What this task involves = Your answer must consist of exactly the lines below, starting with the line with "Given: Click the Fit all in view icon" and going on through the line with "The image size is (1751, 985).", and nothing else.

Input data =
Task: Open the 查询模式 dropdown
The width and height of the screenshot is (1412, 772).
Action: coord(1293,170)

...

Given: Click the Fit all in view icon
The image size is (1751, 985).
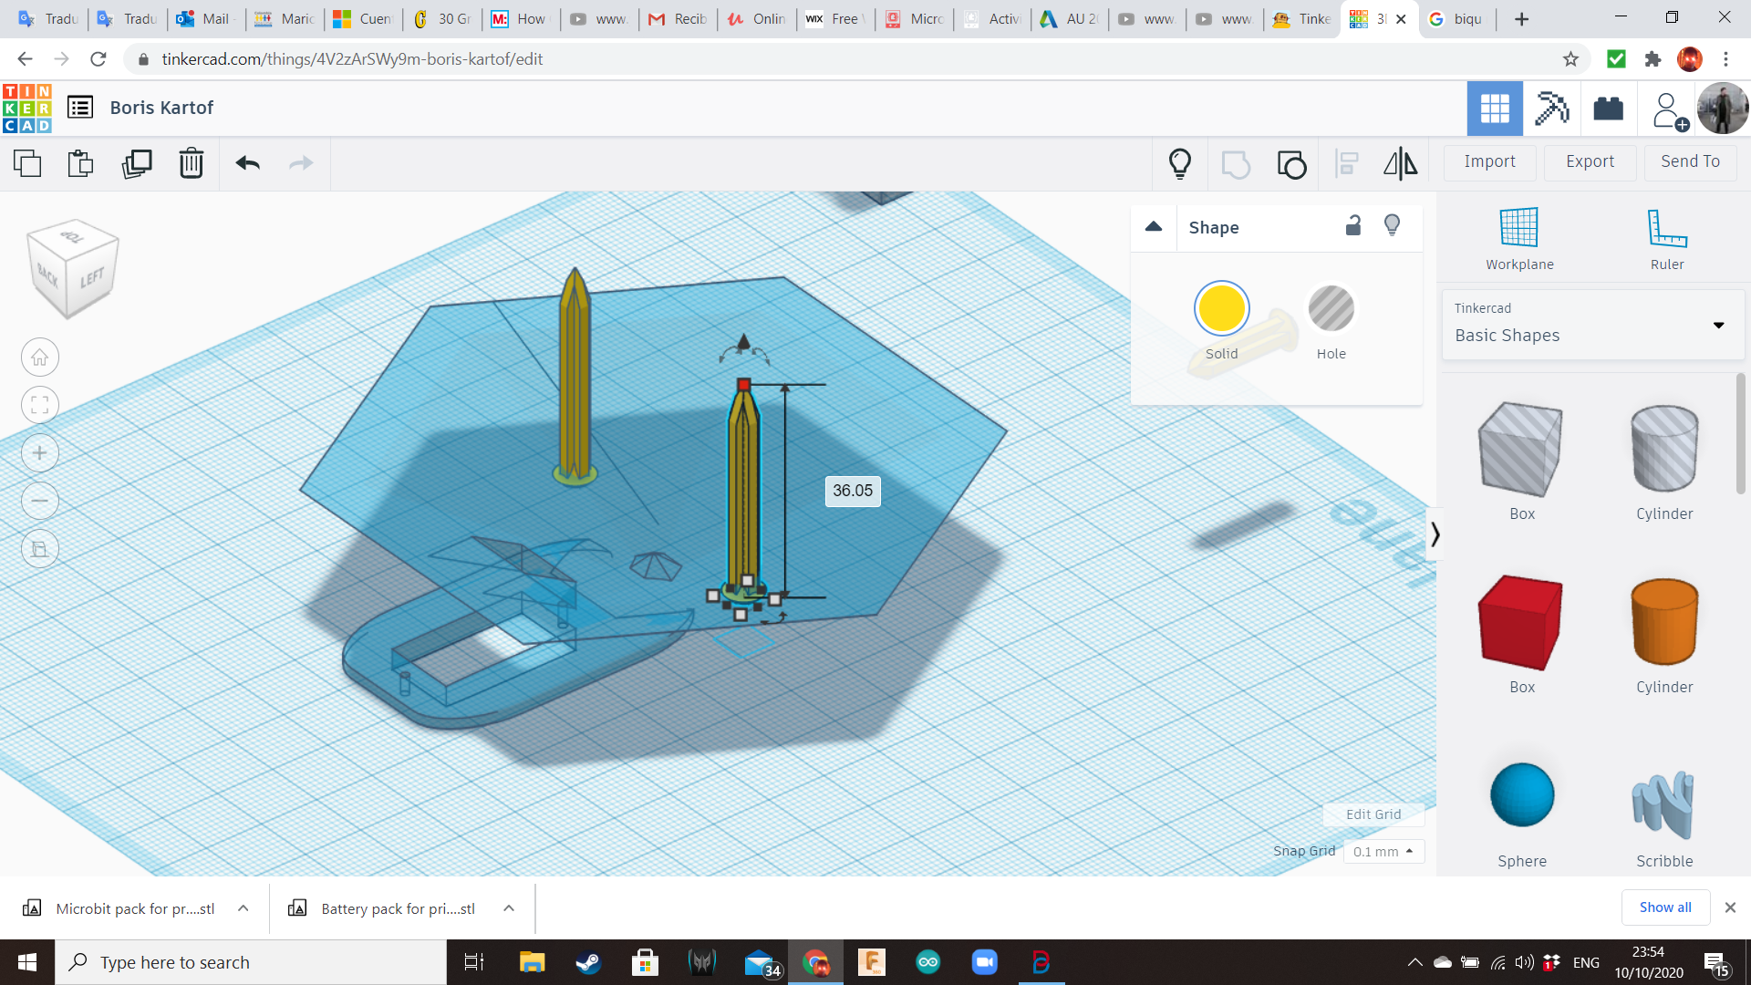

Task result =
Given: Click the Fit all in view icon
The image size is (1751, 985).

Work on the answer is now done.